[GOAL OF THE EXERCISE]: Please copy everything from the line containing "Where should I click to: Click Load" down to the line containing "Action: coord(580,325)", both lines included, and leave the pictures out.
________
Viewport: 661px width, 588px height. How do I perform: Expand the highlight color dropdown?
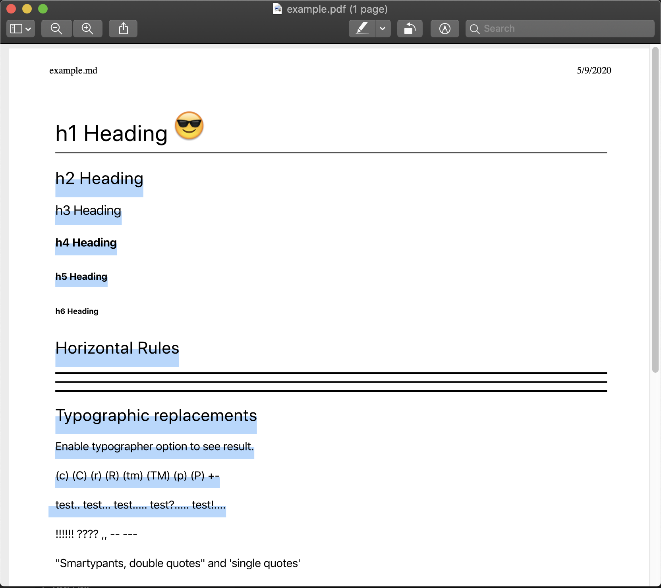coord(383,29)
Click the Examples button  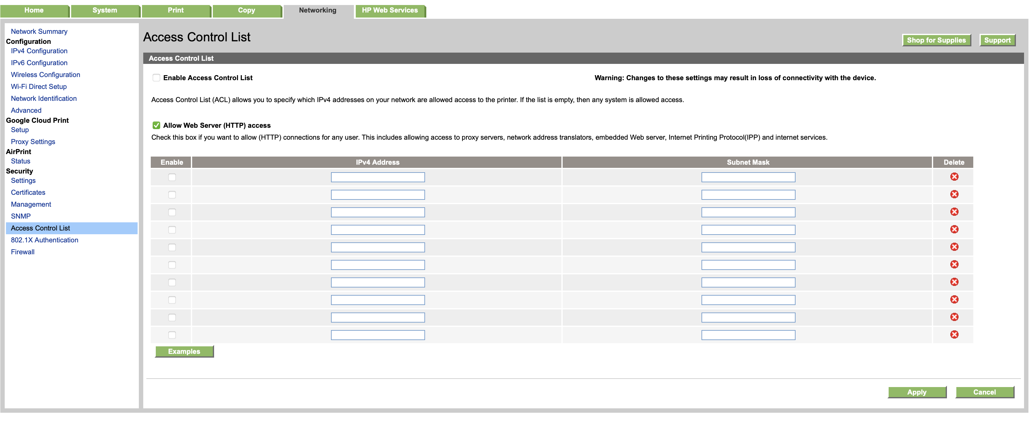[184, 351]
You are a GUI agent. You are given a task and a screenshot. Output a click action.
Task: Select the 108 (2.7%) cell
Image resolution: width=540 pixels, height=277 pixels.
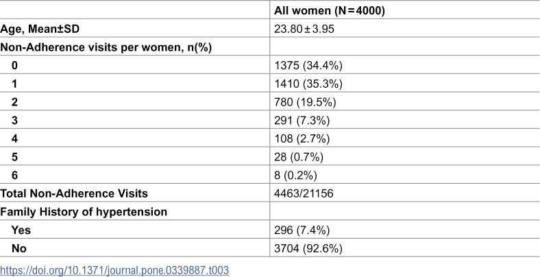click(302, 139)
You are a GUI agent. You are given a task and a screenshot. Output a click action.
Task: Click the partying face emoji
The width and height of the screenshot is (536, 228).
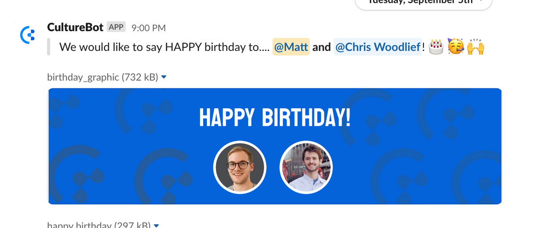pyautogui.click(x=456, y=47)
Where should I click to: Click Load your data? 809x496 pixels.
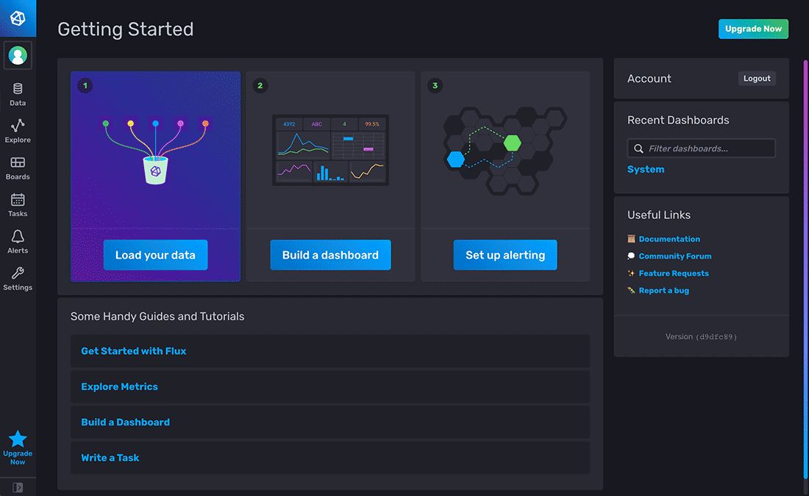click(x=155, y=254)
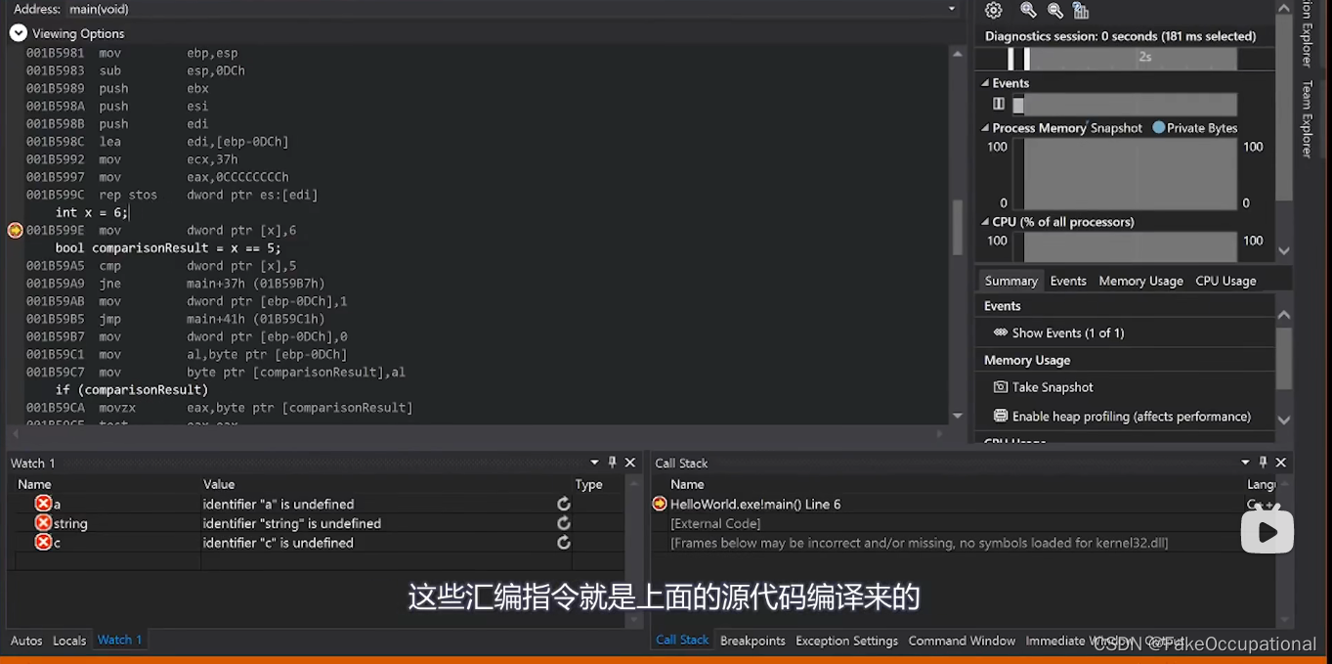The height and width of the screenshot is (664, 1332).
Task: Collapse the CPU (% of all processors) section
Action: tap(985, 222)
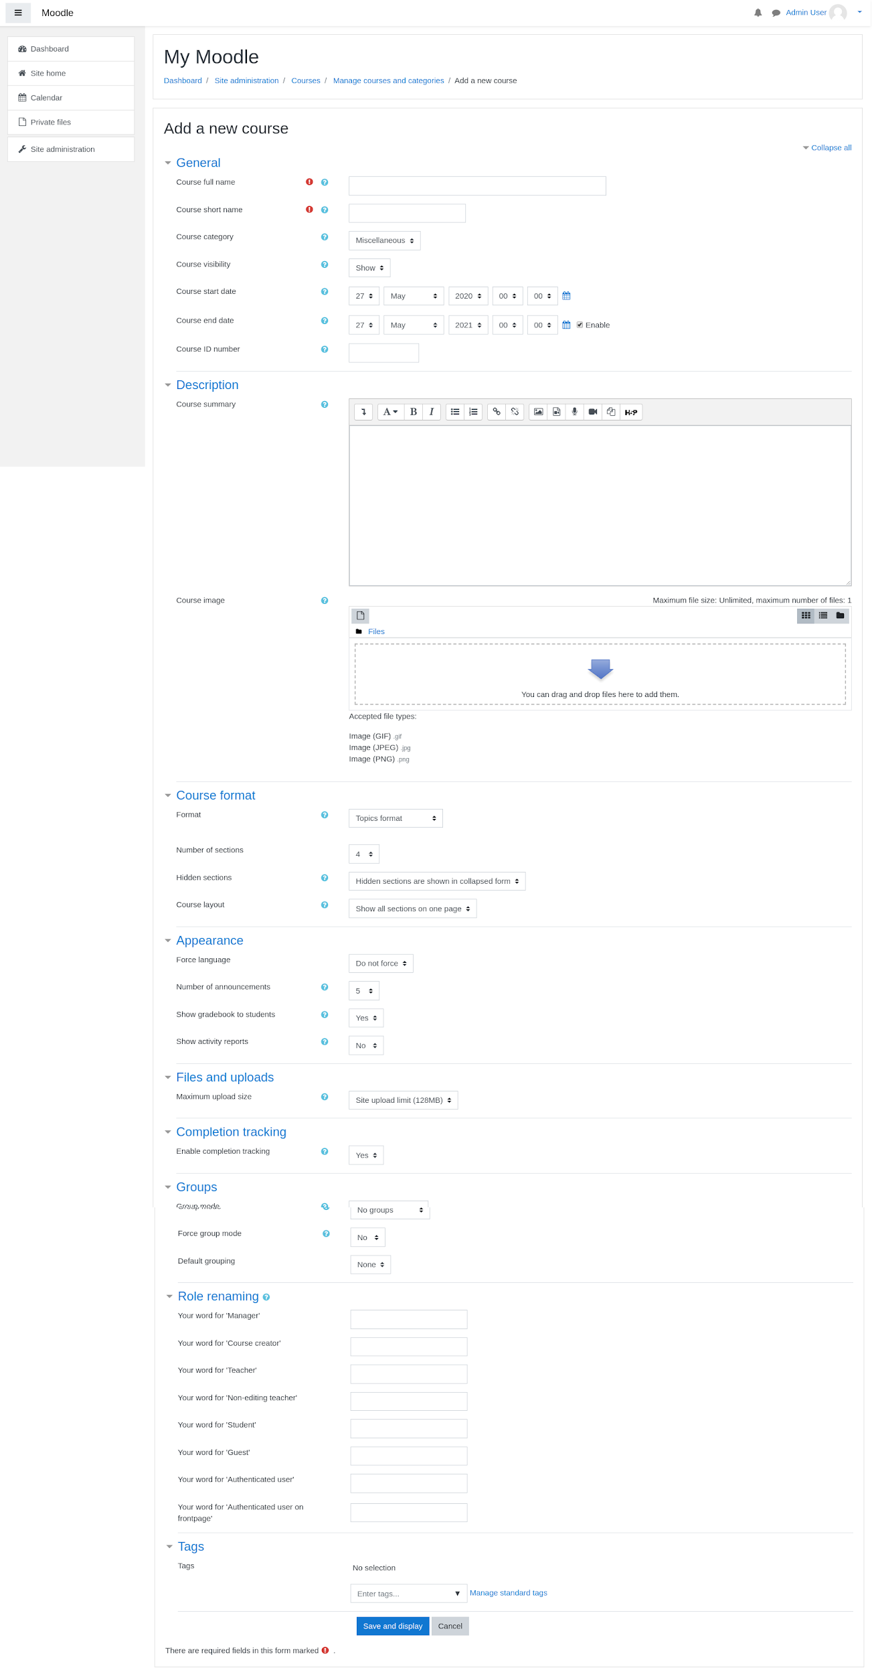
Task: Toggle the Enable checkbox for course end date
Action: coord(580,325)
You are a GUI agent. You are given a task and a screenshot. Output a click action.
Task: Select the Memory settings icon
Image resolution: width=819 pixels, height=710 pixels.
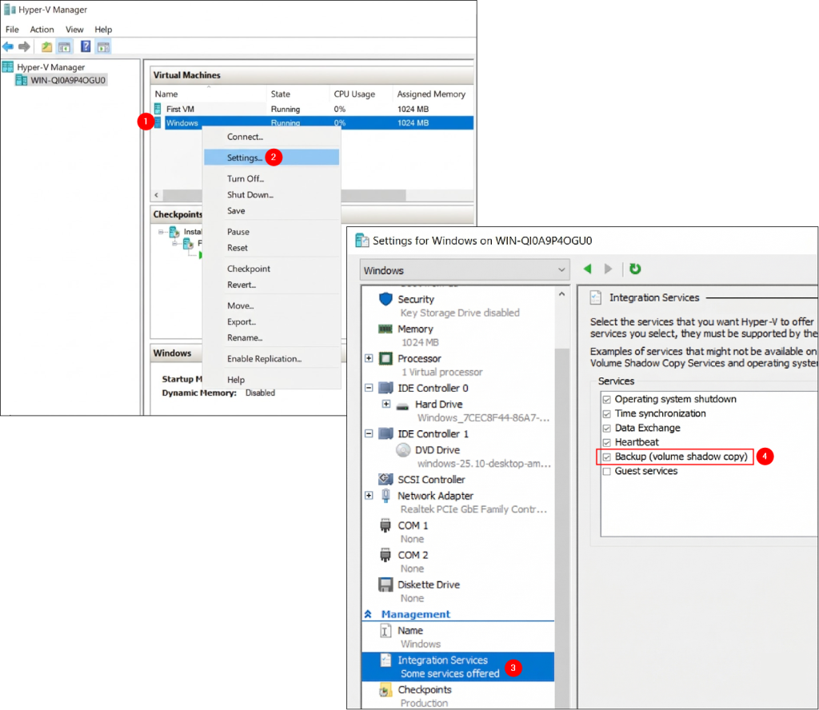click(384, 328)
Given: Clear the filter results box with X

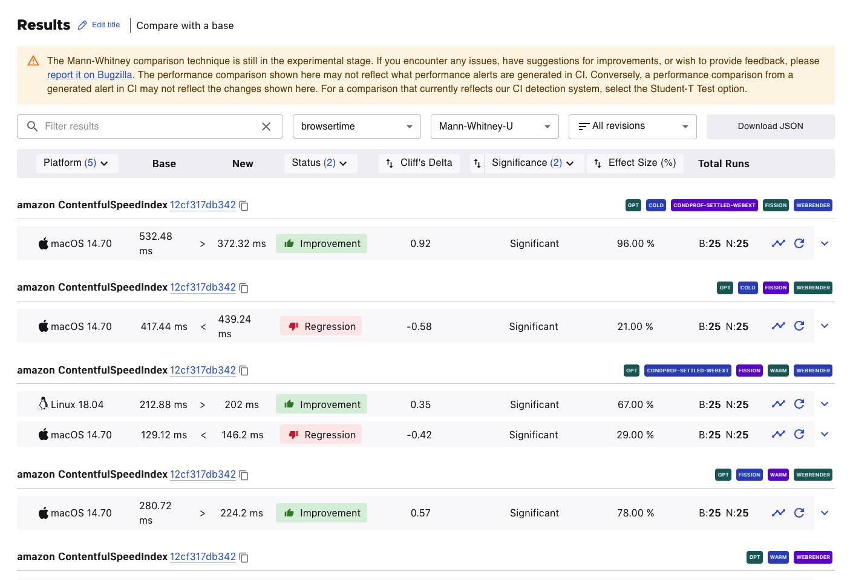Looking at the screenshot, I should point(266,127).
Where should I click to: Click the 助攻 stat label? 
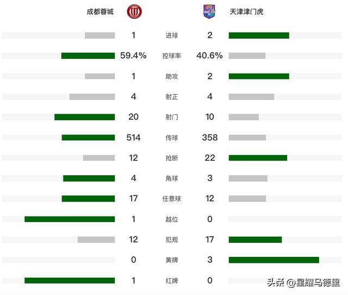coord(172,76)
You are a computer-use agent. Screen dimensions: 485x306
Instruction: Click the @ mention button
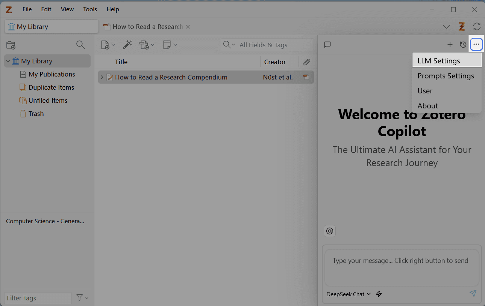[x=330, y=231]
________
[RESPONSE]:
Where should I click to: Click Load your data? 809x496 pixels.
click(x=155, y=254)
The height and width of the screenshot is (664, 1332).
Task: Collapse the CPU (% of all processors) section
Action: tap(985, 222)
Task: Toggle the Enable checkbox for course end date
Action: coord(580,325)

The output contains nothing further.